Work instruction:
A line-by-line copy of the material below is required.

Excerpted records:
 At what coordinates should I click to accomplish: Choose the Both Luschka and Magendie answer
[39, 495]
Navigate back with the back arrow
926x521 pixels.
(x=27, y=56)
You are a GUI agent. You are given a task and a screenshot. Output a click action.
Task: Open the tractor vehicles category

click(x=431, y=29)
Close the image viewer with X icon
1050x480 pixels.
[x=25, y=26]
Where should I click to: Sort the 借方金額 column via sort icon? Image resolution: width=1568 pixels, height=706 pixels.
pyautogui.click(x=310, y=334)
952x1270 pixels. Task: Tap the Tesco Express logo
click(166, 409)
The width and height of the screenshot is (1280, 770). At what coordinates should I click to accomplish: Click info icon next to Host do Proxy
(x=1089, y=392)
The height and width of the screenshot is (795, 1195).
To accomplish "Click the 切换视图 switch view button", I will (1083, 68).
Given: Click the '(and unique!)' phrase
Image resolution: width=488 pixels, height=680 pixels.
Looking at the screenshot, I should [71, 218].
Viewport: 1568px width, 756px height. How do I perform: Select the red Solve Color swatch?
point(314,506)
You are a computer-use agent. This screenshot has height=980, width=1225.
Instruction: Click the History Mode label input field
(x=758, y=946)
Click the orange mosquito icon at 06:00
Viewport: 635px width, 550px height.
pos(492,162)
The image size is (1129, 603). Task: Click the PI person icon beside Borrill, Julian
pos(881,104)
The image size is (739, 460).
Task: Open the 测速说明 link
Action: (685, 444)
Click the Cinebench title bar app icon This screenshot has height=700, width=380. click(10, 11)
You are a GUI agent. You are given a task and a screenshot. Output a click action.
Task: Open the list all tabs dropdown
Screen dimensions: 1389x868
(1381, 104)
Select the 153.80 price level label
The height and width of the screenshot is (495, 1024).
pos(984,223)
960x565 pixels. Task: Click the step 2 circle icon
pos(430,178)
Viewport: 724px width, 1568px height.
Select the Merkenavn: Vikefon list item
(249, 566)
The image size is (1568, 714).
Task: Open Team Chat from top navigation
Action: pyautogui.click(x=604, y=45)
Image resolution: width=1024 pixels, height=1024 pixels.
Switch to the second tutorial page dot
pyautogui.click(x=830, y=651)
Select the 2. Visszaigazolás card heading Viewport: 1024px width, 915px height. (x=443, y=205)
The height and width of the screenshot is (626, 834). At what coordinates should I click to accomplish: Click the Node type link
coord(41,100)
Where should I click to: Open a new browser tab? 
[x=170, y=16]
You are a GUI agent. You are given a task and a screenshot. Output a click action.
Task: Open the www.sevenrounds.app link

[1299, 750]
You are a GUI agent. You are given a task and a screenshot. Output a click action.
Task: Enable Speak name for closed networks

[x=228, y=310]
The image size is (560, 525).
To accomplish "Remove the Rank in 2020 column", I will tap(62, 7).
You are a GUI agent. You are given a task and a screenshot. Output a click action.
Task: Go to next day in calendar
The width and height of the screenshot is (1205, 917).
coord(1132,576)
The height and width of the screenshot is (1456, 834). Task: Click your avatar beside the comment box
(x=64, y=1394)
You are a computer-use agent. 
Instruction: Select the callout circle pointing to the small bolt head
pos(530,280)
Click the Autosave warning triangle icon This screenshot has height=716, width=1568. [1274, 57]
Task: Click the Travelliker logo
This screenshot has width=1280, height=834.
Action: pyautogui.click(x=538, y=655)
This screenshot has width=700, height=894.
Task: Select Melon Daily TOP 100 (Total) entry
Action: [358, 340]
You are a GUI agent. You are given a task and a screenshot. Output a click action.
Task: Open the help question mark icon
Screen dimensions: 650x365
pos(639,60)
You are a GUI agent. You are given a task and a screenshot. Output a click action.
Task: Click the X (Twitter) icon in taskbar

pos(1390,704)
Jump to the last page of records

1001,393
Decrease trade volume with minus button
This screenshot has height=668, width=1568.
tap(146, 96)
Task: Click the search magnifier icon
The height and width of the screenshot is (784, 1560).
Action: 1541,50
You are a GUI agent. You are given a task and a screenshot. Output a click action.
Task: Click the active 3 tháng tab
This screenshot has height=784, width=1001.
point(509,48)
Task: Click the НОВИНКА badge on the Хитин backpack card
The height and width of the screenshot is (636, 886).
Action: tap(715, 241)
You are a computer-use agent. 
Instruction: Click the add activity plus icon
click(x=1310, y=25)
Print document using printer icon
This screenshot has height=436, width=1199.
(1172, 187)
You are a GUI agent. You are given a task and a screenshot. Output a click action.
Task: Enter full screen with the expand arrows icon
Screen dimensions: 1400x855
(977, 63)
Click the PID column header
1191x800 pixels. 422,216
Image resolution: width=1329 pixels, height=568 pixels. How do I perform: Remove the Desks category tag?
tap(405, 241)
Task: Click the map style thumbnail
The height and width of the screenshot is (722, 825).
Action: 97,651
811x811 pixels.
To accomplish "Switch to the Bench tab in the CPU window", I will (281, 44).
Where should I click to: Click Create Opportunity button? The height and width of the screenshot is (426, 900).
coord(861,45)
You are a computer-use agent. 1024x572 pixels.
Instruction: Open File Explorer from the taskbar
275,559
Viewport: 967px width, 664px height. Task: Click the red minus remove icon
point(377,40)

Finished exercise:
 At what coordinates should I click to accomplish: Choose the Both Luschka and Magendie answer
[39, 495]
Navigate back with the back arrow
926x521 pixels.
(x=27, y=56)
You are a GUI agent. You are given a task and a screenshot. Output a click action.
Task: Open the tractor vehicles category

click(x=431, y=29)
Close the image viewer with X icon
1050x480 pixels.
[x=25, y=26]
Where should I click to: Sort the 借方金額 column via sort icon? Image resolution: width=1568 pixels, height=706 pixels.
pyautogui.click(x=310, y=334)
952x1270 pixels. Task: Tap the Tesco Express logo
click(166, 409)
The width and height of the screenshot is (1280, 770). At what coordinates should I click to accomplish: Click info icon next to Host do Proxy
(x=1089, y=392)
The height and width of the screenshot is (795, 1195).
To accomplish "Click the 切换视图 switch view button", I will (1083, 68).
Given: Click the '(and unique!)' phrase
Image resolution: width=488 pixels, height=680 pixels.
Looking at the screenshot, I should [71, 218].
Viewport: 1568px width, 756px height. How do I perform: Select the red Solve Color swatch?
point(314,506)
You are a computer-use agent. This screenshot has height=980, width=1225.
Instruction: Click the History Mode label input field
(x=758, y=946)
Click the orange mosquito icon at 06:00
Viewport: 635px width, 550px height.
pos(492,162)
The image size is (1129, 603). Task: Click the PI person icon beside Borrill, Julian
pos(881,104)
The image size is (739, 460).
Task: Open the 测速说明 link
Action: (685, 444)
Click the Cinebench title bar app icon This screenshot has height=700, width=380. click(10, 11)
You are a GUI agent. You are given a task and a screenshot. Output a click action.
Task: Open the list all tabs dropdown
Screen dimensions: 1389x868
(1381, 104)
Select the 153.80 price level label
The height and width of the screenshot is (495, 1024).
pos(984,223)
960x565 pixels. Task: Click the step 2 circle icon
pos(430,178)
Viewport: 724px width, 1568px height.
Select the Merkenavn: Vikefon list item
(249, 566)
The image size is (1568, 714).
Task: Open Team Chat from top navigation
Action: pyautogui.click(x=604, y=45)
Image resolution: width=1024 pixels, height=1024 pixels.
Switch to the second tutorial page dot
pyautogui.click(x=830, y=651)
Select the 2. Visszaigazolás card heading Viewport: 1024px width, 915px height. (x=443, y=205)
The height and width of the screenshot is (626, 834). At what coordinates should I click to accomplish: Click the Node type link
coord(41,100)
Where should I click to: Open a new browser tab? 
[x=170, y=16]
You are a GUI agent. You are given a task and a screenshot. Output a click action.
Task: Open the www.sevenrounds.app link

[1299, 750]
You are a GUI agent. You are given a task and a screenshot. Output a click action.
Task: Enable Speak name for closed networks

[x=228, y=310]
The image size is (560, 525).
To accomplish "Remove the Rank in 2020 column", I will tap(62, 7).
You are a GUI agent. You are given a task and a screenshot. Output a click action.
Task: Go to next day in calendar
The width and height of the screenshot is (1205, 917).
coord(1132,576)
The height and width of the screenshot is (1456, 834). Task: Click your avatar beside the comment box
(x=64, y=1394)
You are a computer-use agent. 
Instruction: Select the callout circle pointing to the small bolt head
pos(530,280)
Click the Autosave warning triangle icon This screenshot has height=716, width=1568. [1274, 57]
Task: Click the Travelliker logo
This screenshot has width=1280, height=834.
Action: pyautogui.click(x=538, y=655)
This screenshot has width=700, height=894.
Task: Select Melon Daily TOP 100 (Total) entry
Action: [358, 340]
You are a GUI agent. You are given a task and a screenshot. Output a click action.
Task: Open the help question mark icon
Screen dimensions: 650x365
pos(639,60)
You are a GUI agent. You are given a task and a screenshot. Output a click action.
Task: Click the X (Twitter) icon in taskbar

pos(1390,704)
Jump to the last page of records

1001,393
Decrease trade volume with minus button
This screenshot has height=668, width=1568.
tap(146, 96)
Task: Click the search magnifier icon
The height and width of the screenshot is (784, 1560).
Action: 1541,50
You are a GUI agent. You are given a task and a screenshot. Output a click action.
Task: Click the active 3 tháng tab
This screenshot has height=784, width=1001.
point(509,48)
Task: Click the НОВИНКА badge on the Хитин backpack card
The height and width of the screenshot is (636, 886).
Action: tap(715, 241)
You are a computer-use agent. 
Instruction: Click the add activity plus icon
click(x=1310, y=25)
Print document using printer icon
This screenshot has height=436, width=1199.
(1172, 187)
You are a GUI agent. You are given a task and a screenshot. Output a click action.
Task: Enter full screen with the expand arrows icon
Screen dimensions: 1400x855
(977, 63)
Click the PID column header
1191x800 pixels. 422,216
Image resolution: width=1329 pixels, height=568 pixels. How do I perform: Remove the Desks category tag?
tap(405, 241)
Task: Click the map style thumbnail
The height and width of the screenshot is (722, 825).
Action: 97,651
811x811 pixels.
To accomplish "Switch to the Bench tab in the CPU window", I will (281, 44).
Where should I click to: Click Create Opportunity button? The height and width of the screenshot is (426, 900).
coord(861,45)
You are a computer-use agent. 1024x572 pixels.
Instruction: Open File Explorer from the taskbar
275,559
Viewport: 967px width, 664px height. Task: Click the red minus remove icon
point(377,40)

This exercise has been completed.